(Extracted entries):

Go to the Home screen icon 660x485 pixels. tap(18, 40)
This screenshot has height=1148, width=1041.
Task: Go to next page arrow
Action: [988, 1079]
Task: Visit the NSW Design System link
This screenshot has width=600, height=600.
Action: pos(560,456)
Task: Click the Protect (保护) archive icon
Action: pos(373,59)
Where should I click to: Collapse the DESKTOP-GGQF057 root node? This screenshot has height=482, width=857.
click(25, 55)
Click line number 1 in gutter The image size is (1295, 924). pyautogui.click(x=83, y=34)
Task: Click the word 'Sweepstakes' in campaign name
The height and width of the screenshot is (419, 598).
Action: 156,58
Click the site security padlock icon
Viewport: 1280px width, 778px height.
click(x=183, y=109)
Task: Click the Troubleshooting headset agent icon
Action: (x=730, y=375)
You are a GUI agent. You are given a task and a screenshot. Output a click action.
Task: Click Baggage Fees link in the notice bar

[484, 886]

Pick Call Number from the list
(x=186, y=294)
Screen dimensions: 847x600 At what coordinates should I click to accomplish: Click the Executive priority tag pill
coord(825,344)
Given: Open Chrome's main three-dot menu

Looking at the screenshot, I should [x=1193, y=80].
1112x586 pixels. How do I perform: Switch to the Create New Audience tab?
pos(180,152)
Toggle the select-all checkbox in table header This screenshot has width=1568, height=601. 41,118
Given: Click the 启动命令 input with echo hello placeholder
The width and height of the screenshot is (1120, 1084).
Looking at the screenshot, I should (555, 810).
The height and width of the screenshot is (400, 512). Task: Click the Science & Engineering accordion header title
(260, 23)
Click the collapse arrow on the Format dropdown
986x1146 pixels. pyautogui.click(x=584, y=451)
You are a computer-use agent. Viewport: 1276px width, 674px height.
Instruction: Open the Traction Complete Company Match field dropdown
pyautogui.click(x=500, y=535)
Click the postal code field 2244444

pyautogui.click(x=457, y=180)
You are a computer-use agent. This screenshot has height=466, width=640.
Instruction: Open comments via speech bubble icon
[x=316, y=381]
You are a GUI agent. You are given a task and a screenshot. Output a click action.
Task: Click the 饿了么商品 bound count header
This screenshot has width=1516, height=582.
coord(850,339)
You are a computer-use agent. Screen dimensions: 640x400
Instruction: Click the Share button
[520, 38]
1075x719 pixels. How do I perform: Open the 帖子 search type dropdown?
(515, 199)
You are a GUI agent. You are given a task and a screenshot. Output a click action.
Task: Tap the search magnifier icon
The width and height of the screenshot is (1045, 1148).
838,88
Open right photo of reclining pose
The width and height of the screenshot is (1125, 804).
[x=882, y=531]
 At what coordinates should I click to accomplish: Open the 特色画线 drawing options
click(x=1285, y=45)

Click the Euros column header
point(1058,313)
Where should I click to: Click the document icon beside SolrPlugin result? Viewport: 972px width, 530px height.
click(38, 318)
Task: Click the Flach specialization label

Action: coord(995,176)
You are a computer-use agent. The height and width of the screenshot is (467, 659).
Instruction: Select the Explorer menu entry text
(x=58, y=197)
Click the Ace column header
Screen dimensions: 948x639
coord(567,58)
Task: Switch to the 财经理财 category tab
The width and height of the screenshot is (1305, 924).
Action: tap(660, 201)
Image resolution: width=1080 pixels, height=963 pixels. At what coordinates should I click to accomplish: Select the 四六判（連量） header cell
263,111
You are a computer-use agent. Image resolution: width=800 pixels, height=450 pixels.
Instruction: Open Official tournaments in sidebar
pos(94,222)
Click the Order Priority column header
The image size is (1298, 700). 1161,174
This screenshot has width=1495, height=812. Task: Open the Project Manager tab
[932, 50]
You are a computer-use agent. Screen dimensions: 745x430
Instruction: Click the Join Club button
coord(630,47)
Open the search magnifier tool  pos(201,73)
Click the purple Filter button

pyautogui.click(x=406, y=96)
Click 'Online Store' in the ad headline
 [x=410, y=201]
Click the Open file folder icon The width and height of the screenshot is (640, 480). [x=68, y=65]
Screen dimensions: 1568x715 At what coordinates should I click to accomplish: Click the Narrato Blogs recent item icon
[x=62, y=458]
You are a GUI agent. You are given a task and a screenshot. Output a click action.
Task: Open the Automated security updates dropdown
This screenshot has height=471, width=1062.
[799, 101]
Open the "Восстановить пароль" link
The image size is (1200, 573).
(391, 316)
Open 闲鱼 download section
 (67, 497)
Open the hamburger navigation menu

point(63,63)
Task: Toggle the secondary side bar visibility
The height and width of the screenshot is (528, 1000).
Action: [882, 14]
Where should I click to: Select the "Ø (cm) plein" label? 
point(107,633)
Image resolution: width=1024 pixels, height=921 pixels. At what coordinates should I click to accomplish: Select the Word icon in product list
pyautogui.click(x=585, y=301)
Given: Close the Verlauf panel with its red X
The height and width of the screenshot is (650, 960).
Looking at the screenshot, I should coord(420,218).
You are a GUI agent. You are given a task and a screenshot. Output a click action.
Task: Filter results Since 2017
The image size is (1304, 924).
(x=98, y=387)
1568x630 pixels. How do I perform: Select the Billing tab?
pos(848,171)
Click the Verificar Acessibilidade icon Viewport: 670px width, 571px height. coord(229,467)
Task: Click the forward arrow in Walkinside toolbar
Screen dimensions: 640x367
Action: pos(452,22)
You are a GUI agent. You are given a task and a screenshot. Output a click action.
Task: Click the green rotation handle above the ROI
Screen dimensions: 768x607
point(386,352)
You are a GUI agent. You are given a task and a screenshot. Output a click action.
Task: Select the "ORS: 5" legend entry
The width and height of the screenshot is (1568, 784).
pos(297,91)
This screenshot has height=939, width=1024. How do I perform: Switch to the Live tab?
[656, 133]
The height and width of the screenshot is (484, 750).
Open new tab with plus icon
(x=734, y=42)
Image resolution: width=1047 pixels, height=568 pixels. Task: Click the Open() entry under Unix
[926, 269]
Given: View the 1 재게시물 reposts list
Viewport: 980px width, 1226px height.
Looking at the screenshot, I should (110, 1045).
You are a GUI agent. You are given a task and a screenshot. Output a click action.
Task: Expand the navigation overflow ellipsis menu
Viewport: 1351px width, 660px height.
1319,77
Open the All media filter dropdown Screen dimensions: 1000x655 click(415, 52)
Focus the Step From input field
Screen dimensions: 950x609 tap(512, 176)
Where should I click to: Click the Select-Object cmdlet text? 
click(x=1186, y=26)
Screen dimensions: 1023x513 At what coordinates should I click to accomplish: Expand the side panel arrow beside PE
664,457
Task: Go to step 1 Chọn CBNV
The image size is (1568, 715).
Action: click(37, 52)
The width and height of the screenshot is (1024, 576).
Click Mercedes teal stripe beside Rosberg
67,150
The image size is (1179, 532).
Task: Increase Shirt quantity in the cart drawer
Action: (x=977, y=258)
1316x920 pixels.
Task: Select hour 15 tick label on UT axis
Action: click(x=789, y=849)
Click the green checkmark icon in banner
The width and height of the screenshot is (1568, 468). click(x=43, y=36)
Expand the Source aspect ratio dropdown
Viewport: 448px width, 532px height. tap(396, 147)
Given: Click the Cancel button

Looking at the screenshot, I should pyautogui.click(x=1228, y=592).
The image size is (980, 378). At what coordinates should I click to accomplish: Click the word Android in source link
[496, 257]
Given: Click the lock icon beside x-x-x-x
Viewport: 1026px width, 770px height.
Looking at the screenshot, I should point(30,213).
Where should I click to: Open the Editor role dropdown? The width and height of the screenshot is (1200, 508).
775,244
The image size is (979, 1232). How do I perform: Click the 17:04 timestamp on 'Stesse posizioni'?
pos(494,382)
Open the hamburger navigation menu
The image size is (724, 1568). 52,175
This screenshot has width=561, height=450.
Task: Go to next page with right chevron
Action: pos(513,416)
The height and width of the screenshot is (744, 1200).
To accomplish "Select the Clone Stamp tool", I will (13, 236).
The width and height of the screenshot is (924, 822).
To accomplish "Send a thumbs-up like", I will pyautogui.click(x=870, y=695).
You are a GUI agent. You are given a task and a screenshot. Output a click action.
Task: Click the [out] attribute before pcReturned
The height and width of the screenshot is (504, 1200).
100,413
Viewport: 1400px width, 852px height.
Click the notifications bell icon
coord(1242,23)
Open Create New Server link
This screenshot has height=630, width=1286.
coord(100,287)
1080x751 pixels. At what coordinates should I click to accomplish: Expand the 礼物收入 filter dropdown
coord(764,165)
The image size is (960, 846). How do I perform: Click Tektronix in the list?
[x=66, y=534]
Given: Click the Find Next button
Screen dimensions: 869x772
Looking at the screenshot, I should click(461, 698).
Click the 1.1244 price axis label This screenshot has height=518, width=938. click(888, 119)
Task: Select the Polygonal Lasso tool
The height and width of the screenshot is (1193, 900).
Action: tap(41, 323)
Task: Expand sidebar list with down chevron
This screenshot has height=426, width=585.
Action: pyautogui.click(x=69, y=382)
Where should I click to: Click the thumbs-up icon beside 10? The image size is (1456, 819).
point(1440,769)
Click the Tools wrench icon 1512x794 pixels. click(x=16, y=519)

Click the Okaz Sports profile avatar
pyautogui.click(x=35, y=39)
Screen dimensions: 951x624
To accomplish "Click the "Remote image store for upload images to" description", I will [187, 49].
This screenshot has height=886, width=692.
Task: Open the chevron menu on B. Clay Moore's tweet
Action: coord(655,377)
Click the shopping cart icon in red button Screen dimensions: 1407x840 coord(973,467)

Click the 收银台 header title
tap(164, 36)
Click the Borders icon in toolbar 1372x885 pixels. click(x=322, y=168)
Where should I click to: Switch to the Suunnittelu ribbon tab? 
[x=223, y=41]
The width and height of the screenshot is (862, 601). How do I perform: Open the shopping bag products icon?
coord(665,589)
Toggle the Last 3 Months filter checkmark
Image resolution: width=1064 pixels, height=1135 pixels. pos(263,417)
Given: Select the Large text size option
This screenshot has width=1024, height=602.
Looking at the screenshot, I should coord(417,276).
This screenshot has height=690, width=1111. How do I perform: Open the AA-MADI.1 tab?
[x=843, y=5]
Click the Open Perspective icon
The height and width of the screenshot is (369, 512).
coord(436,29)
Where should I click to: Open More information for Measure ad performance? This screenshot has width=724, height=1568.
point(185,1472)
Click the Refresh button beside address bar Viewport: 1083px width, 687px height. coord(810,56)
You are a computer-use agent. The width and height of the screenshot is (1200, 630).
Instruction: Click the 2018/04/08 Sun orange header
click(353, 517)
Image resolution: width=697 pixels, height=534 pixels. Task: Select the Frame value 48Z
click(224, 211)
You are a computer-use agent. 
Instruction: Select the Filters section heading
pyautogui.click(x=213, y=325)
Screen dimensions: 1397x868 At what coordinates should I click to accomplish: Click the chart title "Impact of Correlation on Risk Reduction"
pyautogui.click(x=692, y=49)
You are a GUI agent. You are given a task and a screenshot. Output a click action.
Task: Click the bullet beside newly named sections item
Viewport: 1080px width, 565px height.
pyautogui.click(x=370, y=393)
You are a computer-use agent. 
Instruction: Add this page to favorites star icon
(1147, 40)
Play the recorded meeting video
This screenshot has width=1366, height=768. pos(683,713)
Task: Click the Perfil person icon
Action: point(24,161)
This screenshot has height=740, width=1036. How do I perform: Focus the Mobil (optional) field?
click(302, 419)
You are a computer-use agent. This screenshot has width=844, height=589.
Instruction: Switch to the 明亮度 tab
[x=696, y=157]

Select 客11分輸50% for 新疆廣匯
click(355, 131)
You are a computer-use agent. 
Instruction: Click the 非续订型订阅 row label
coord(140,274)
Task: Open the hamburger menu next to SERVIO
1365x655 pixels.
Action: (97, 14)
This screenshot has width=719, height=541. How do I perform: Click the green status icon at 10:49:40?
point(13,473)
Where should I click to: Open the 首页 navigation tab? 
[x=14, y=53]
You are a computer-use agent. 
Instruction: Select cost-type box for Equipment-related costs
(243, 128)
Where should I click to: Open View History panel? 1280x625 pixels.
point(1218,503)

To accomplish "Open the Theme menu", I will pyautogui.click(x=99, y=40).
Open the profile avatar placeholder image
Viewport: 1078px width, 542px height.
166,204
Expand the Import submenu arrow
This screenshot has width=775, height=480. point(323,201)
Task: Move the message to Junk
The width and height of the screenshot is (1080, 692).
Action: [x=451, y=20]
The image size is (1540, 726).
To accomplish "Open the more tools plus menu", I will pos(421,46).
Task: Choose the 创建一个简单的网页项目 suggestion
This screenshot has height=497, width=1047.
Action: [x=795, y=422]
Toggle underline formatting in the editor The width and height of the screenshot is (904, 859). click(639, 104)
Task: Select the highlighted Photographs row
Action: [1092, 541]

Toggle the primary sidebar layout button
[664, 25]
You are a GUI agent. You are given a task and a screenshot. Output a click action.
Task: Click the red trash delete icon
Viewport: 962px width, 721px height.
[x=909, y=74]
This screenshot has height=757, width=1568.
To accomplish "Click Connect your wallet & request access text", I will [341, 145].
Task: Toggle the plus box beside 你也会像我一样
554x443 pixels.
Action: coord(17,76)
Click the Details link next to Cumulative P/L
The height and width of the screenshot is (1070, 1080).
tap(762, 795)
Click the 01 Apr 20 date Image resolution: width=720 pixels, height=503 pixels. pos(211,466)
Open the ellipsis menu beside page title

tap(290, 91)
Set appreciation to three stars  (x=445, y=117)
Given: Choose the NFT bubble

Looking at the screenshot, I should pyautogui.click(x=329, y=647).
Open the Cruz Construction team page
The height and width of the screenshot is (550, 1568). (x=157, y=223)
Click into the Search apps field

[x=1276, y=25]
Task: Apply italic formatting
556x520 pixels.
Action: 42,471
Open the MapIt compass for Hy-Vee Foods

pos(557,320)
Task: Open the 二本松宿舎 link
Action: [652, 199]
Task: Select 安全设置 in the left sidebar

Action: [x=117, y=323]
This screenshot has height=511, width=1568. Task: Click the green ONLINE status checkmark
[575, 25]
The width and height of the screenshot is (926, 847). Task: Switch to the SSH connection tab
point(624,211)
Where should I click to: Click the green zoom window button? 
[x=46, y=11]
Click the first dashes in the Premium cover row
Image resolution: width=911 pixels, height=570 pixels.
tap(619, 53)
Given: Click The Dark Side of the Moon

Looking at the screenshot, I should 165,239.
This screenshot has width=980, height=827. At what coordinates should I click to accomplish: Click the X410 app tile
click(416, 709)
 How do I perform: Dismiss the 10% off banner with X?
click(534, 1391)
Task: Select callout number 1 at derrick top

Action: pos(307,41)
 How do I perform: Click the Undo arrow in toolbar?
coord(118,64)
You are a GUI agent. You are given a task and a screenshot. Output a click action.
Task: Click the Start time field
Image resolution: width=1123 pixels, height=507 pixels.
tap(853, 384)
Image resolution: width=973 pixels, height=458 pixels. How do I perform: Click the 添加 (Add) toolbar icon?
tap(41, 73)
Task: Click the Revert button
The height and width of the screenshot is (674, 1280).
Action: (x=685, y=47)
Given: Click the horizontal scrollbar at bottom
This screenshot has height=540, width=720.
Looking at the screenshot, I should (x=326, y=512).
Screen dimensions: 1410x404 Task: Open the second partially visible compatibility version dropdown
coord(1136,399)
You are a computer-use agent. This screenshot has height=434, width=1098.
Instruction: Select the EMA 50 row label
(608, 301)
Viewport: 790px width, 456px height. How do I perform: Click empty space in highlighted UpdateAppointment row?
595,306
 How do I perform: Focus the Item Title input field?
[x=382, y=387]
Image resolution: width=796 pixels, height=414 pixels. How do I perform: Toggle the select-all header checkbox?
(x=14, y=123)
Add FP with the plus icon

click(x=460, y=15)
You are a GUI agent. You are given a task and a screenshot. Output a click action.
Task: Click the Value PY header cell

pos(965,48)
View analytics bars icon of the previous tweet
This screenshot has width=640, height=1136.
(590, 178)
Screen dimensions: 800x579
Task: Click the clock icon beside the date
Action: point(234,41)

(To do):
With the line holding "Viewport: 980px width, 1226px height." as the first and the line holding "The width and height of the screenshot is (924, 822)." as the last, please transcribe exactly the lines of the material above in that range and nothing else.

(Written answer):
Viewport: 980px width, 1226px height.
Looking at the screenshot, I should (110, 1045).
You are a GUI agent. You are given a task and a screenshot. Output a click action.
Task: Expand the navigation overflow ellipsis menu
Viewport: 1351px width, 660px height.
1319,77
Open the All media filter dropdown Screen dimensions: 1000x655 click(415, 52)
Focus the Step From input field
Screen dimensions: 950x609 tap(512, 176)
Where should I click to: Click the Select-Object cmdlet text? 
click(x=1186, y=26)
Screen dimensions: 1023x513 At what coordinates should I click to accomplish: Expand the side panel arrow beside PE
664,457
Task: Go to step 1 Chọn CBNV
The image size is (1568, 715).
Action: click(37, 52)
The width and height of the screenshot is (1024, 576).
Click Mercedes teal stripe beside Rosberg
67,150
The image size is (1179, 532).
Task: Increase Shirt quantity in the cart drawer
Action: (x=977, y=258)
1316x920 pixels.
Task: Select hour 15 tick label on UT axis
Action: click(x=789, y=849)
Click the green checkmark icon in banner
The width and height of the screenshot is (1568, 468). click(x=43, y=36)
Expand the Source aspect ratio dropdown
Viewport: 448px width, 532px height. tap(396, 147)
Given: Click the Cancel button

Looking at the screenshot, I should pyautogui.click(x=1228, y=592).
The image size is (980, 378). At what coordinates should I click to accomplish: Click the word Android in source link
[496, 257]
Given: Click the lock icon beside x-x-x-x
Viewport: 1026px width, 770px height.
Looking at the screenshot, I should point(30,213).
Where should I click to: Open the Editor role dropdown? The width and height of the screenshot is (1200, 508).
775,244
The image size is (979, 1232). How do I perform: Click the 17:04 timestamp on 'Stesse posizioni'?
pos(494,382)
Open the hamburger navigation menu
The image size is (724, 1568). 52,175
This screenshot has width=561, height=450.
Task: Go to next page with right chevron
Action: pos(513,416)
The height and width of the screenshot is (744, 1200).
To accomplish "Select the Clone Stamp tool", I will (13, 236).
The width and height of the screenshot is (924, 822).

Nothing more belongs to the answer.